→ Aim: Copy the listing below line for line, keeping every character the same.

→ Task data:
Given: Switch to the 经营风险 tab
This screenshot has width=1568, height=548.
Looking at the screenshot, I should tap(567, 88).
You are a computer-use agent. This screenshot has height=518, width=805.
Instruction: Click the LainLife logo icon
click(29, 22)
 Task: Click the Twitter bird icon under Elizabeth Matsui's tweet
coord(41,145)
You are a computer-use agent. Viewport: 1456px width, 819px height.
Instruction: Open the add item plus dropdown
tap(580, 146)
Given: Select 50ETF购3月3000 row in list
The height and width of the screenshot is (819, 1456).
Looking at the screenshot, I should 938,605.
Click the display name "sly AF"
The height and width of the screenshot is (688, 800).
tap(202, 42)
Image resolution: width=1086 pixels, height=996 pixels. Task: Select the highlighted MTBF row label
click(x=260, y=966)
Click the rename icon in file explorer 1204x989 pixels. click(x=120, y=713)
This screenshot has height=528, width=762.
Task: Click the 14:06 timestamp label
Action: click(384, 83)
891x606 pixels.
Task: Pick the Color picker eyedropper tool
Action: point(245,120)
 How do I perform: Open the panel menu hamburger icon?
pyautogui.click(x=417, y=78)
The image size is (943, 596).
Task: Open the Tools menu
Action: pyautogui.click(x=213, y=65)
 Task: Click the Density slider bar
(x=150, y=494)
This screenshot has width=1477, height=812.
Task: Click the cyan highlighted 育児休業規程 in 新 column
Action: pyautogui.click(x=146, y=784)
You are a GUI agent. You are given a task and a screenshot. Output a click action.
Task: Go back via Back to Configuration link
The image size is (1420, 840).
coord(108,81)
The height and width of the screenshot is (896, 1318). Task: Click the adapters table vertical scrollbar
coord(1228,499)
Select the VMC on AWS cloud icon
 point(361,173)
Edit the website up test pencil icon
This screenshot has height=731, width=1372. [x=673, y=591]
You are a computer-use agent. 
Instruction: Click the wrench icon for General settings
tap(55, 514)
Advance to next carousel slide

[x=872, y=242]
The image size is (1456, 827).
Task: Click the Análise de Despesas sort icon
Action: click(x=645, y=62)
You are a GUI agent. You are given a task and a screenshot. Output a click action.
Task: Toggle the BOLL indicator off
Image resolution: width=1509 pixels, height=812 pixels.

→ Result:
Given: Switch to the 经营风险 tab
This screenshot has width=1568, height=548.
Looking at the screenshot, I should tap(567, 88).
You are a computer-use agent. This screenshot has height=518, width=805.
Instruction: Click the LainLife logo icon
click(29, 22)
 Task: Click the Twitter bird icon under Elizabeth Matsui's tweet
coord(41,145)
You are a computer-use agent. Viewport: 1456px width, 819px height.
Instruction: Open the add item plus dropdown
tap(580, 146)
Given: Select 50ETF购3月3000 row in list
The height and width of the screenshot is (819, 1456).
Looking at the screenshot, I should 938,605.
Click the display name "sly AF"
The height and width of the screenshot is (688, 800).
tap(202, 42)
Image resolution: width=1086 pixels, height=996 pixels. Task: Select the highlighted MTBF row label
click(x=260, y=966)
Click the rename icon in file explorer 1204x989 pixels. click(x=120, y=713)
This screenshot has height=528, width=762.
Task: Click the 14:06 timestamp label
Action: click(384, 83)
891x606 pixels.
Task: Pick the Color picker eyedropper tool
Action: point(245,120)
 How do I perform: Open the panel menu hamburger icon?
pyautogui.click(x=417, y=78)
The image size is (943, 596).
Task: Open the Tools menu
Action: pyautogui.click(x=213, y=65)
 Task: Click the Density slider bar
(x=150, y=494)
This screenshot has width=1477, height=812.
Task: Click the cyan highlighted 育児休業規程 in 新 column
Action: pyautogui.click(x=146, y=784)
You are a GUI agent. You are given a task and a screenshot. Output a click action.
Task: Go back via Back to Configuration link
The image size is (1420, 840).
coord(108,81)
The height and width of the screenshot is (896, 1318). Task: Click the adapters table vertical scrollbar
coord(1228,499)
Select the VMC on AWS cloud icon
 point(361,173)
Edit the website up test pencil icon
This screenshot has height=731, width=1372. [x=673, y=591]
You are a computer-use agent. 
Instruction: Click the wrench icon for General settings
tap(55, 514)
Advance to next carousel slide

[x=872, y=242]
The image size is (1456, 827).
Task: Click the Análise de Despesas sort icon
Action: click(x=645, y=62)
You are a GUI agent. You are given a task and a screenshot. Output a click action.
Task: Toggle the BOLL indicator off
Image resolution: width=1509 pixels, height=812 pixels.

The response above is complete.